リバーサイドでやる前のブルーノート盤もあるのですが、やっぱ「リトル・ジャイアント」とタイトルにあり、共演者も最高のメンバーで曲も素晴らしいこのアルバムに止めをを刺すと思います。
トランペットのブルー・ミチェルはここではそれほど目立たないというかジョニー・グリフィンが目立ちすぎるからサポートに徹していますね。Julian Priesterもトロンボーンという楽器で前に出ていく楽器でもなく、グリフィンのテナーを気持ちよく引き立ててくれます。
そして推進力になっているリズム・セクションも素晴らしいです。ウィントン・ケリーはこういう明るい感じのジャム・セッションではいいですね。トミフラにはないコロコロ転がしていくソロで推進力アップです。そして、アルバート・ヒースはヒース兄弟の三男坊でやんちゃな感じのドラマーです。そこでビシッとまとめてあげているのがベースのサム・ジョーンズですかね。なかなかのベーシストです。

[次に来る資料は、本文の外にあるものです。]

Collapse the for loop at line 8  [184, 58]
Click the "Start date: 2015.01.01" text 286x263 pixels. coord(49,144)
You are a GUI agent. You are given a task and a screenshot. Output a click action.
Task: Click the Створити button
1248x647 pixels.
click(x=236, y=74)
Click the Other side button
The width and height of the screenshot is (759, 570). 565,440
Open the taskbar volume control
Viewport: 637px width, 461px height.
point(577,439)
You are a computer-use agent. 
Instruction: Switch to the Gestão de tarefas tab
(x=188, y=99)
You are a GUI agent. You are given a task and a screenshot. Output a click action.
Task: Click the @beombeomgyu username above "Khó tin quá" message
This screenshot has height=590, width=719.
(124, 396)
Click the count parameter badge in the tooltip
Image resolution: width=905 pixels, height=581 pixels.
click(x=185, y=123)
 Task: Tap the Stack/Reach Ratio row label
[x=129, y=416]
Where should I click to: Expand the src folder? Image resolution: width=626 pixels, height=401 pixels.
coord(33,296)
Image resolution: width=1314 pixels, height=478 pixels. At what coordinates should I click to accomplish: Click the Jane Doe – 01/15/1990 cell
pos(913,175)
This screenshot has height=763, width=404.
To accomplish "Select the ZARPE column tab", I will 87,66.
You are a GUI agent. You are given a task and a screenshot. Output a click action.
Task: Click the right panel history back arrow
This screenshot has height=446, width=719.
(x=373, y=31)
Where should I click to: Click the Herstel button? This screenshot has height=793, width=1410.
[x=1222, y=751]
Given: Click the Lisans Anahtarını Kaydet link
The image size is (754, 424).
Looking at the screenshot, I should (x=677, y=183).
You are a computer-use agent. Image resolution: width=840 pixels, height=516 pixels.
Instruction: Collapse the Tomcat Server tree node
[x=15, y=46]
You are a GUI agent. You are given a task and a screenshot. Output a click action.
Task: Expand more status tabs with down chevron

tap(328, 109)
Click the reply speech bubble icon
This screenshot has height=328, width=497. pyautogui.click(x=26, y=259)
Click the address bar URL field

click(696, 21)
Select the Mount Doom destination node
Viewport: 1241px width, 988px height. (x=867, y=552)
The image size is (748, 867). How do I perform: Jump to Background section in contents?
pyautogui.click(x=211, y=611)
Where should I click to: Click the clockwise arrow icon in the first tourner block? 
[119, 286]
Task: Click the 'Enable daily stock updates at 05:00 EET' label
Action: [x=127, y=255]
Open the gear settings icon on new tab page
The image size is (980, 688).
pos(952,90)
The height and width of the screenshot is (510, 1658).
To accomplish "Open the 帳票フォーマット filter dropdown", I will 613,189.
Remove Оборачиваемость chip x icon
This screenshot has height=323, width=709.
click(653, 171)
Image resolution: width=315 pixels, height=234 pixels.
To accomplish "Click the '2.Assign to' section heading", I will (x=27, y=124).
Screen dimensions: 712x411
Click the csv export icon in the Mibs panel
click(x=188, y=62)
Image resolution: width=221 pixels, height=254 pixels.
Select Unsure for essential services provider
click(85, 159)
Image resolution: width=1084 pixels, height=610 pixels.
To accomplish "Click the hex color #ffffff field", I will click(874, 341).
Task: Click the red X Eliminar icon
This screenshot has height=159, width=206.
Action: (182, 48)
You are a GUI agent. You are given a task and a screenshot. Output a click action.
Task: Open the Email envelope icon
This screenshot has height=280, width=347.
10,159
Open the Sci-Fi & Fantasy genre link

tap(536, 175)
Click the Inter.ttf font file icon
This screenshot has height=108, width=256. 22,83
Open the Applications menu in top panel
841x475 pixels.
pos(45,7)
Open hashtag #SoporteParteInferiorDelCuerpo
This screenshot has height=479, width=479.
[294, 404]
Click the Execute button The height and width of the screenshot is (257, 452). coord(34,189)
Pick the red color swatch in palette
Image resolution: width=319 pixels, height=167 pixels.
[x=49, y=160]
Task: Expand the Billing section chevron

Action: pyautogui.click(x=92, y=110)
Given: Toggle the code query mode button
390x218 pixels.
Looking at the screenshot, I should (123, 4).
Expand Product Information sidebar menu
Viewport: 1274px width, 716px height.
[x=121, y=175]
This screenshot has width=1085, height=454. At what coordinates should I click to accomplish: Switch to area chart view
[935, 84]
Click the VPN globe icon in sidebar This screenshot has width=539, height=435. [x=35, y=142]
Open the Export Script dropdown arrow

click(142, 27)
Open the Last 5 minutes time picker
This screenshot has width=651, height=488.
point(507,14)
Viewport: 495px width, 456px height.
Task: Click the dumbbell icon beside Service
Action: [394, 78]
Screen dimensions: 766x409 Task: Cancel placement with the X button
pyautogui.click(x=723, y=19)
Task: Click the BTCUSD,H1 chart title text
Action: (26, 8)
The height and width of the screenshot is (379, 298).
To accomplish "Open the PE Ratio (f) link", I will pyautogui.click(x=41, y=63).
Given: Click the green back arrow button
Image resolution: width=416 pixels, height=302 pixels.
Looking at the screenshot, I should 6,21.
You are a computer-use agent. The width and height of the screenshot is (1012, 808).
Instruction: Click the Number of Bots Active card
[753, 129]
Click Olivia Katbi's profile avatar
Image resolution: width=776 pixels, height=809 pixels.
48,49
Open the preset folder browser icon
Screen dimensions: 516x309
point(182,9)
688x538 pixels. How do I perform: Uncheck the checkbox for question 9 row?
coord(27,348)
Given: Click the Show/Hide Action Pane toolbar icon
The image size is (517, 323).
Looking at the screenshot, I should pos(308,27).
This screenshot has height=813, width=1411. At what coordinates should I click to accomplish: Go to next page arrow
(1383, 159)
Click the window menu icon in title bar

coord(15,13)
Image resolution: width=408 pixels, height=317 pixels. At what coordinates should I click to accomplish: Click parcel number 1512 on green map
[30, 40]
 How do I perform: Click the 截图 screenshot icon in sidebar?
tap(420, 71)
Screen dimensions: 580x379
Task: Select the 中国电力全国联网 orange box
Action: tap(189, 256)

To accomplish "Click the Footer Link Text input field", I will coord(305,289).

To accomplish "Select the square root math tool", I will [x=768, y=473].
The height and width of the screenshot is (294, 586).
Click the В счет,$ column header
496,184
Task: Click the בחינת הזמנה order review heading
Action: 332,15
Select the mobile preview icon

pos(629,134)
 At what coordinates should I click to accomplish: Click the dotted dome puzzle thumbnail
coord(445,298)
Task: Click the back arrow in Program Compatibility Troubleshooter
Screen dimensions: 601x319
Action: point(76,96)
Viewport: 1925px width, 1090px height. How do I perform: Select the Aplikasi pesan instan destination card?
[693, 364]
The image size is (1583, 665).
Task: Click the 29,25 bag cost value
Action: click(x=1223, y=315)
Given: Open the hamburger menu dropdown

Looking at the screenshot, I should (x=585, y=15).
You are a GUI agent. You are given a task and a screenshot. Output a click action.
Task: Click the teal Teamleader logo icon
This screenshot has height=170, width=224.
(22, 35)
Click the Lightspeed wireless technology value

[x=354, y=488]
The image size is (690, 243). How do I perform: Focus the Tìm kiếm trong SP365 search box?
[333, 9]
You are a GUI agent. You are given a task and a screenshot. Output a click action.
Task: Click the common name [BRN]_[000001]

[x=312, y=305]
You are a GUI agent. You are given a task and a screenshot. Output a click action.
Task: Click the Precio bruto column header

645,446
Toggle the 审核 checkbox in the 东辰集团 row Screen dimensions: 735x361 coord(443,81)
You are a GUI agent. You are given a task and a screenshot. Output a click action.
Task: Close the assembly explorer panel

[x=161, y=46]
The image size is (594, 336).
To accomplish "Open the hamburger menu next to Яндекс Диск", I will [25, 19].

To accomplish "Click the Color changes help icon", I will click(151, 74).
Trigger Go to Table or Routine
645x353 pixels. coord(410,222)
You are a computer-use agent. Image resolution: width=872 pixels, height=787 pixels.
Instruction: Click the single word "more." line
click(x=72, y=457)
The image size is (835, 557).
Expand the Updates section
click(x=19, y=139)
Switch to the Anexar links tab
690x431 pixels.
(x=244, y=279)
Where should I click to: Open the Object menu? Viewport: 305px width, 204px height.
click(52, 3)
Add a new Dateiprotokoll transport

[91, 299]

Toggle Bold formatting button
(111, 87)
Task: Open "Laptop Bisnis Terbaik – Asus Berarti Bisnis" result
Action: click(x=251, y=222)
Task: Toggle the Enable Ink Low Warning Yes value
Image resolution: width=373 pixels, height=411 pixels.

そのメンバーが盛り上げてのジョニー・グリフィンは実に気持ちよさそうに吹き上げます。まさに吹き上げる感じのテナーで、より大きく感じるのが音でもわかります。ただコルトレーンが出てくるとやはりこういうテナーは流行らなくなる。あまり精神性もない感じですかね。ただ陽気にこんな暑い夏でも吹ききることに彼の存在理由があります。